Elle fut extraordinairement retentissante. Toutes les guerres de l’Empire ne l’ont point éclipsée. Dans mon enfance, et jusqu’en 1814, j’ai vu le long des boulevards et des quais, toujours, toujours le pont de Lodi. Et sur le pont, un drapeau à la main, Bonaparte, qui n’y était pas. Il n’avait pas eu jusque-là occasion de payer beaucoup de sa personne, et ne fut pas fâché de l’erreur populaire qui le mêlait à ce combat célèbre. Quel fut l’auteur de cette erreur ? Il faut le dire : lui-même. Un jeune graveur de Gênes lui avait offert des estampes qui représentaient nos faits d’armes. Bonaparte lui envoie vingt-cinq louis, et la recommandation : « Qu’il grave le pont de Lodi. » Le jeune homme reconnaissant ne pouvait manquer d’y représenter Bonaparte, dont l’image reste désormais sur ce pont pour l’immortalité.
C’est à partir de cet exploit et de cette tradition fausse, que tous les arts ont menti pour la gloire de Bonaparte. Joséphine, aimée des artistes, bonne pour eux dans ce temps de pauvreté, obtenait ou par des dons, ou par de tendres flatteries qu’ils étendissent le nom, la popularité de son héros. A la Bibliothèque, les cartons Hénin en sont pleins. J’y vois, entre autres, une belle gravure qui le représente en Italie, près du tombeau, du laurier de Virgile. On commence dès lors à adopter pour lui le faux type qui a prévalu, dans lequel on dissimulait qu’il n’avait ni cil, ni sourcil. On déguisait sa figure toute mauresque, et on lui donnait une grandiose figure italienne qui peu à peu devint César.

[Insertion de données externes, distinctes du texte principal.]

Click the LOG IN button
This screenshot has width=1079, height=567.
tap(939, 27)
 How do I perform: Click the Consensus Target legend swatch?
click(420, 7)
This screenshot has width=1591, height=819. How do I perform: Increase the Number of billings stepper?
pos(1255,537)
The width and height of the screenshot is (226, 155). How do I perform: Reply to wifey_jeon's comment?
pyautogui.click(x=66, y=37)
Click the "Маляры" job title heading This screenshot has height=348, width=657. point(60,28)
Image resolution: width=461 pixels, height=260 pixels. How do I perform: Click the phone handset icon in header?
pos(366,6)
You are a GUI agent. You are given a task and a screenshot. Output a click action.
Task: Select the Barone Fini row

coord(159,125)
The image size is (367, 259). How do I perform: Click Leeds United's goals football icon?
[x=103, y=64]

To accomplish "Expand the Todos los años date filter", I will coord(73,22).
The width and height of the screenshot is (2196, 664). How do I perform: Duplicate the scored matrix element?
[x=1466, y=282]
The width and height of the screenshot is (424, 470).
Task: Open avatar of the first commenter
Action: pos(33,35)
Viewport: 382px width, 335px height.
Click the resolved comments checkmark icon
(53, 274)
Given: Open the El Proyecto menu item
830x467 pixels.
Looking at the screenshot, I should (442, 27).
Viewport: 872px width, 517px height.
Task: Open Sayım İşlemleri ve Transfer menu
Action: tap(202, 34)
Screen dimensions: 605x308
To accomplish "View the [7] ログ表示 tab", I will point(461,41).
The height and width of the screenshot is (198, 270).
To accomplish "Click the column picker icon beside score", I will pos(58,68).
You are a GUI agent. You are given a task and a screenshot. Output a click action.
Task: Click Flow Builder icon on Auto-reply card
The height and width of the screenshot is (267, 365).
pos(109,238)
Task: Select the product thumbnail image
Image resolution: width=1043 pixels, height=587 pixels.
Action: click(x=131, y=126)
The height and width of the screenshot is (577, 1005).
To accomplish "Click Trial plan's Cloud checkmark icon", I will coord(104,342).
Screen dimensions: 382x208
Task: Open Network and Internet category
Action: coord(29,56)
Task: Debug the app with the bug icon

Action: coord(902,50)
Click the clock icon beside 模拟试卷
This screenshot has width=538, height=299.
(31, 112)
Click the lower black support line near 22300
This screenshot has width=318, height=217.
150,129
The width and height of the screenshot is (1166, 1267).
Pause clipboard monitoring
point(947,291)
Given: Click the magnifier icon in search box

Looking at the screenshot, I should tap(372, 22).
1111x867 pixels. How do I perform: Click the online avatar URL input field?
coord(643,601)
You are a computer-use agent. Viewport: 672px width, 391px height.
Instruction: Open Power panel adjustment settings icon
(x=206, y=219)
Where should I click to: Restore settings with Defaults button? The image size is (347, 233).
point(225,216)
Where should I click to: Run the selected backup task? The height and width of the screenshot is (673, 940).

En l’idéalisant, ces gravures sont quelquefois combinées pour faire tort à ses rivaux, et surtout pour enterrer Hoche. Le cabinet des estampes en possède une bien cruelle. Les cinq grands généraux du temps y sont, tenant à la main les cartes des pays qu’ils ont conquis. On voit Pichegru, long et plat, avec la Hollande ; Moreau, médiocre et vulgaire, avec les rives du Rhin. Mais le vrai but de l’estampe, c’est d’opposer Hoche et Bonaparte. Bonaparte, grand, fier, héroïque, par un geste dominateur, montre la carte de la belle Italie. Hoche, petit, fort, trapu (ce qu’il n’était pas), mais triste, j’allais dire, humble et repentant, montre honteusement la Vendée, le terrain de la guerre civile, la plage inexpiable de Quiberon, et visiblement demande pardon à l’avenir.